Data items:
* * * * * * *
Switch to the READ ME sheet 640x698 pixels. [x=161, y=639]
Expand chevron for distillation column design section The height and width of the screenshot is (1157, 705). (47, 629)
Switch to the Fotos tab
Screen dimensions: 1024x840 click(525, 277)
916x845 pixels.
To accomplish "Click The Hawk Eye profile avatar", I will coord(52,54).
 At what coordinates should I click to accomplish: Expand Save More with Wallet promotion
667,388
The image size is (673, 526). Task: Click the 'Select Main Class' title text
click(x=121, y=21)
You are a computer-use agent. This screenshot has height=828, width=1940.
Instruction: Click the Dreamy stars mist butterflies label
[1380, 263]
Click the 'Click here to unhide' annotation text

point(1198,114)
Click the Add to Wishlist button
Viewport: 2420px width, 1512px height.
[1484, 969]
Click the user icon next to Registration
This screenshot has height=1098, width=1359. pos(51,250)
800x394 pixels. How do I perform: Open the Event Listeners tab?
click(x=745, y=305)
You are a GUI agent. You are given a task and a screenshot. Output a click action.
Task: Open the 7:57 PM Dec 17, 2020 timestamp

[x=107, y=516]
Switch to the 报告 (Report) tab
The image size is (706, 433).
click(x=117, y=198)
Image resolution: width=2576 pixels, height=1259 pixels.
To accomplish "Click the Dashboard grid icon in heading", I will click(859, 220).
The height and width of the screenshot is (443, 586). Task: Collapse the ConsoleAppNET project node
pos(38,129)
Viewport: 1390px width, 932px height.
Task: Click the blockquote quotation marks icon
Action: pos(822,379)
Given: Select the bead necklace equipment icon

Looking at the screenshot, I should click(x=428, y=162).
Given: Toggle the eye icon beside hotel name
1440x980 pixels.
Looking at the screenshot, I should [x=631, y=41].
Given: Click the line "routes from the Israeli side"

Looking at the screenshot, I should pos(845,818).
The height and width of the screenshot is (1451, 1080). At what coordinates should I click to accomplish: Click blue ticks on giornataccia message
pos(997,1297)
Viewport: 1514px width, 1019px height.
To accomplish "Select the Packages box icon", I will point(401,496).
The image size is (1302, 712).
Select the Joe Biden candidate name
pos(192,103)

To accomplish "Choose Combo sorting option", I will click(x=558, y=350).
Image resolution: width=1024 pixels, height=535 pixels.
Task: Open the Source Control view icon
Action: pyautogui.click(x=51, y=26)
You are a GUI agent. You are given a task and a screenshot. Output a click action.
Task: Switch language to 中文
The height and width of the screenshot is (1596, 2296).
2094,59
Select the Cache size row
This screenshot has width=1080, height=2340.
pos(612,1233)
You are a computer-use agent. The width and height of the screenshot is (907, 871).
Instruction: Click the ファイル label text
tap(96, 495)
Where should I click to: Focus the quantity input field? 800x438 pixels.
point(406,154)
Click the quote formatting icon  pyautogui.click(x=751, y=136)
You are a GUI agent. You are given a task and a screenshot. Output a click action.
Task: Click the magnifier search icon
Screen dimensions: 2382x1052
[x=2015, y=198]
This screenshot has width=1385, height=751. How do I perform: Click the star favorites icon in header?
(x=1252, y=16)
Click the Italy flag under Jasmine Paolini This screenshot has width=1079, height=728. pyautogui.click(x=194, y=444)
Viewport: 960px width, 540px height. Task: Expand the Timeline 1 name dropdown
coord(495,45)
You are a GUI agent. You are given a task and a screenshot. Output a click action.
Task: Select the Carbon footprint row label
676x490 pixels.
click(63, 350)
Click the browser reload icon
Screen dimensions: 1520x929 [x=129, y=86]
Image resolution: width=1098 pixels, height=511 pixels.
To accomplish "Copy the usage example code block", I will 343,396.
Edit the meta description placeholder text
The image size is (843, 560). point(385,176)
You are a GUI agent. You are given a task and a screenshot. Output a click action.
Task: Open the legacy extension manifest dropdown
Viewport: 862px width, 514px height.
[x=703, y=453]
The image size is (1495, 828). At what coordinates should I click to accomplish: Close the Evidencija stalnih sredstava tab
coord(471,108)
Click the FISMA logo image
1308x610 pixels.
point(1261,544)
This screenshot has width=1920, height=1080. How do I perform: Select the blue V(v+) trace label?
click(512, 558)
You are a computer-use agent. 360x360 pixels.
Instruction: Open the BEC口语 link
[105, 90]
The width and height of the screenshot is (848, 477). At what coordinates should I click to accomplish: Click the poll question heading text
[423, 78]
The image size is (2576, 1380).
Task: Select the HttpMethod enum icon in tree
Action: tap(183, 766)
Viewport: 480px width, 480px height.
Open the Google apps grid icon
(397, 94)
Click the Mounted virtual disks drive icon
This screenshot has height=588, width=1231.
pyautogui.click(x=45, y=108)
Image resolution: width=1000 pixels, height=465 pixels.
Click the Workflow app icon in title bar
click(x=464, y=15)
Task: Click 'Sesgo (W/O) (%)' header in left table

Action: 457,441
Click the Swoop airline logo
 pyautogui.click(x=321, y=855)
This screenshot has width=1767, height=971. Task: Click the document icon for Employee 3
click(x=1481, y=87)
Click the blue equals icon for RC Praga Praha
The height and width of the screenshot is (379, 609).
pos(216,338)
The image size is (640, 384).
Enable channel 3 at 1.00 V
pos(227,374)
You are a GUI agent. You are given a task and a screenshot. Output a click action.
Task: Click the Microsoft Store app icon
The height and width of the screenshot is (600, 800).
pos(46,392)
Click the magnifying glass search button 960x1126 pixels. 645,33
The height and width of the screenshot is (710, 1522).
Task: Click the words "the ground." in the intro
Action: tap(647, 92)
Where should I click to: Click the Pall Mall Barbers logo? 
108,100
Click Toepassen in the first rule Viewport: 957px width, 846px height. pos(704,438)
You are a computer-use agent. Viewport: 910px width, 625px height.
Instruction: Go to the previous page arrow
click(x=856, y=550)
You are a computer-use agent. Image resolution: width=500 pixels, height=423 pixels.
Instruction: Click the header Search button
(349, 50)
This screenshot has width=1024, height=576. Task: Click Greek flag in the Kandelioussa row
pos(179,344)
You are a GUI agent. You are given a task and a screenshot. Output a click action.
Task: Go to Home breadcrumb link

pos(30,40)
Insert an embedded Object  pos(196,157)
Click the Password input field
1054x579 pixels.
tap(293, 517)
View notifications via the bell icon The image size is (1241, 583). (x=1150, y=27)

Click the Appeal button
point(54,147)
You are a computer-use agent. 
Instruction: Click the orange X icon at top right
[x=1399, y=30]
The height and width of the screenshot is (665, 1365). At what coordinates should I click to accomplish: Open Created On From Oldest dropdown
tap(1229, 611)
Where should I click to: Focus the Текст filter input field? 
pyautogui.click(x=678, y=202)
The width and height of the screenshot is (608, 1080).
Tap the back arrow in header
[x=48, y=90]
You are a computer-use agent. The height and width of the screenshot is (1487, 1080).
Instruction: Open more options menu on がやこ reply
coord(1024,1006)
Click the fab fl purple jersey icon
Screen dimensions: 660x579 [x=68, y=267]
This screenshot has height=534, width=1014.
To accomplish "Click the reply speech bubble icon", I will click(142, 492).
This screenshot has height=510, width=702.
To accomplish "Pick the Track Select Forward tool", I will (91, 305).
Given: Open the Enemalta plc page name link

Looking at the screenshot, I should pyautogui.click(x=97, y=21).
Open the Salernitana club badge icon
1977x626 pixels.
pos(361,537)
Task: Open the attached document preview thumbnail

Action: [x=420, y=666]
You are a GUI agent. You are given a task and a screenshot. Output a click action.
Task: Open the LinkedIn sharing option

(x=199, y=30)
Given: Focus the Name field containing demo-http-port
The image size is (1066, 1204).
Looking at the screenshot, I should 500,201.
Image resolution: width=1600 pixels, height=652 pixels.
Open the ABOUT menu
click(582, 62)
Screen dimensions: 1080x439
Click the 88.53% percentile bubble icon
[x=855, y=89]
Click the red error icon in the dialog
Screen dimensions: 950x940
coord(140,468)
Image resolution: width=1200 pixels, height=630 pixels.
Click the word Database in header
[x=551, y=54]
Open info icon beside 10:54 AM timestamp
* * * * * * *
→ **WHAT YOU HAVE TO DO**
Whenever a line above has the word "computer" in it, copy that line.

→ **PROBLEM SOLUTION**
You are a computer-use agent. This screenshot has height=828, width=1940.
You are a computer-use agent. The width and height of the screenshot is (907, 871).
You are a computer-use agent. 360x360 pixels.
You are a computer-use agent. Viewport: 910px width, 625px height.
You are a computer-use agent. Image resolution: width=500 pixels, height=423 pixels.
You are a computer-use agent. 
You are a computer-use agent. The height and width of the screenshot is (1487, 1080).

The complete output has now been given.